* Selected passage
---+---

You are never there. You don’t love me anymore. You earn too much money. You are not successful enough. You are too good for me. Regardless of what the excuses are, somehow it is your fault that your partner cheated on you.

Like it or not, cheating has become increasingly common in today’s society. In a recent Durex survey, 33 percent of Malaysian men admitted to being unfaithful to their spouses while some 39 percent of Malaysian women also confessed to having betrayed their partners.

What makes it more interesting are the excuses used to justify cheating, whether from the cheats themselves, or the ones being cheated on. Why the excuses? For one thing, a cheat finds it easier to shift the responsibility to his or her partner. Meanwhile, making excuses for a cheating partner makes it easier to accept their behaviour rather than facing the truth.

Here are some common excuses we’ve heard used to justify the cheating. You decide if they stick or not.

 

“I TRIED TO SAY NO”

---+---

* Data lines
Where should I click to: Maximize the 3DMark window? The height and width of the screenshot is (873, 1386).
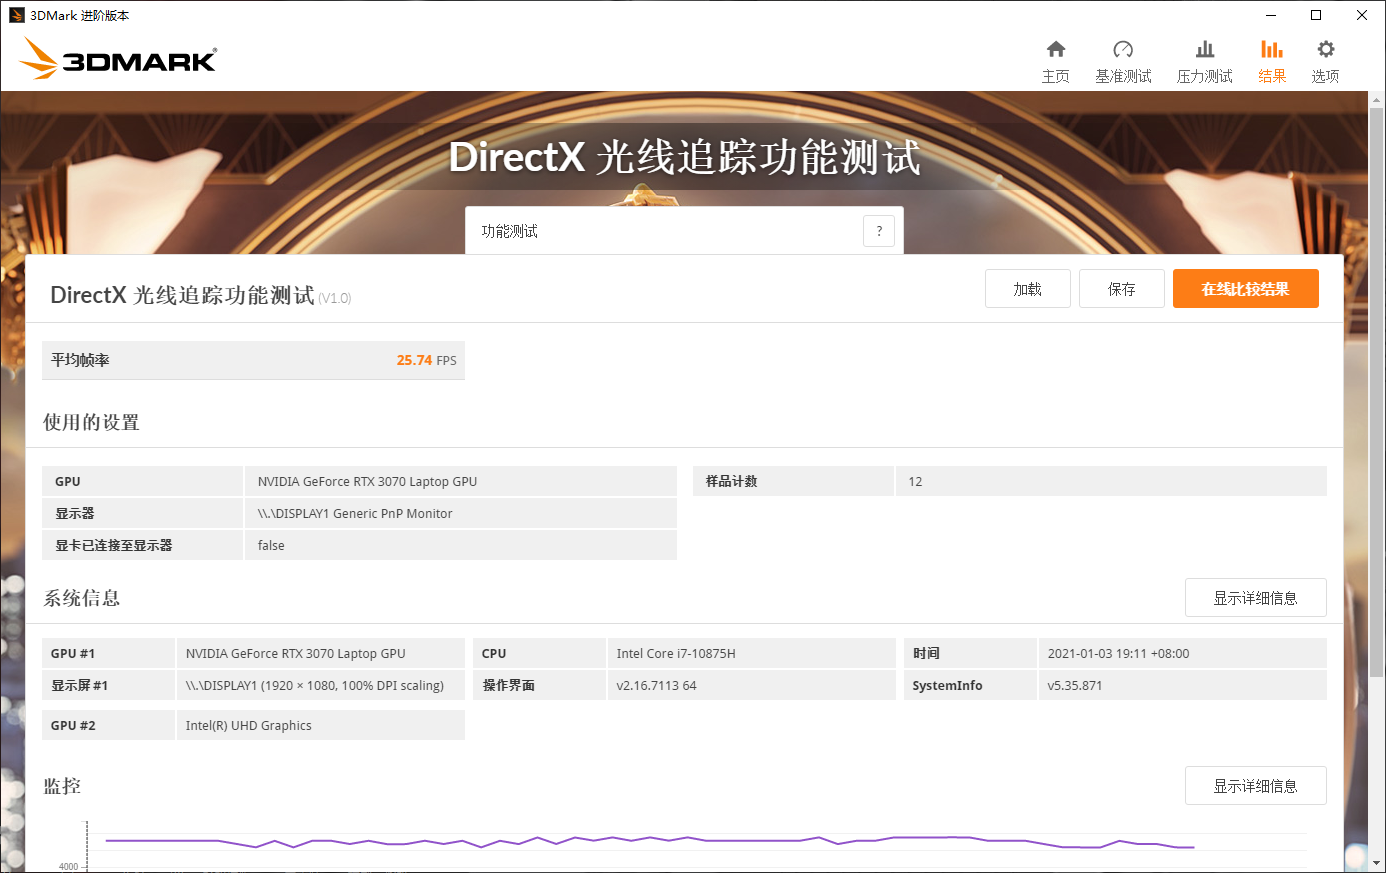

---+---

* To do
- 1) Set down the cheating-excuses article word for word, from "You are never" up to and including "cheated on you.".
- 2) Write the next part of the cheating-excuses article, picking up after its final line.
The data that comes after the cheating-excuses article is separate material.

* Responses
- 1)
You are never there. You don’t love me anymore. You earn too much money. You are not successful enough. You are too good for me. Regardless of what the excuses are, somehow it is your fault that your partner cheated on you.

- 2)
Obviously your partner didn’t try hard enough or else the cheating wouldn’t have happened. Also, by using this excuse your partner is indirectly telling you that he or she tried to restrain, but the temptation was just too much. You’ve got to at least give your partner an A for effort, right?

So what happens the next time he or she is tempted again? Will your partner be strong enough to fight off lust or will it be a moment of weakness again?

 

“YOU ARE TOO GOOD FOR ME”

When Billy Bob Thorton had an alleged affair with a waitress while married to Angelina Jolie, he said it was because he was afraid of her. "She was too beautiful for me, she was too smart for me. I felt so small next to her. I’m a scared person.” Sounds like someone doesn’t know how good he had it. Isn’t the whole idea of being in a relationship to be proud of the person you are with? Why would anyone want to be someone who is inferior, not so beautiful and not good enough? Normally, the person who uses this excuse for cheating is someone with low self-esteem. Cheating is probably his or her way feeling like they have an upper hand in the relationship.

 

“HE/SHE NEVER MEANT TO HURT ME”

Wait, but they did, right? With the cheating? It is never easy to admit that your partner has gone behind your back and violated your trust. So the easier way to handle this is to make it a one-time affair, as if your partner was not in the right frame of mind when cheating. News flash – your partner definitely knew the consequences of his or her action but still went ahead with it. What does that say about your relationship and respecting you?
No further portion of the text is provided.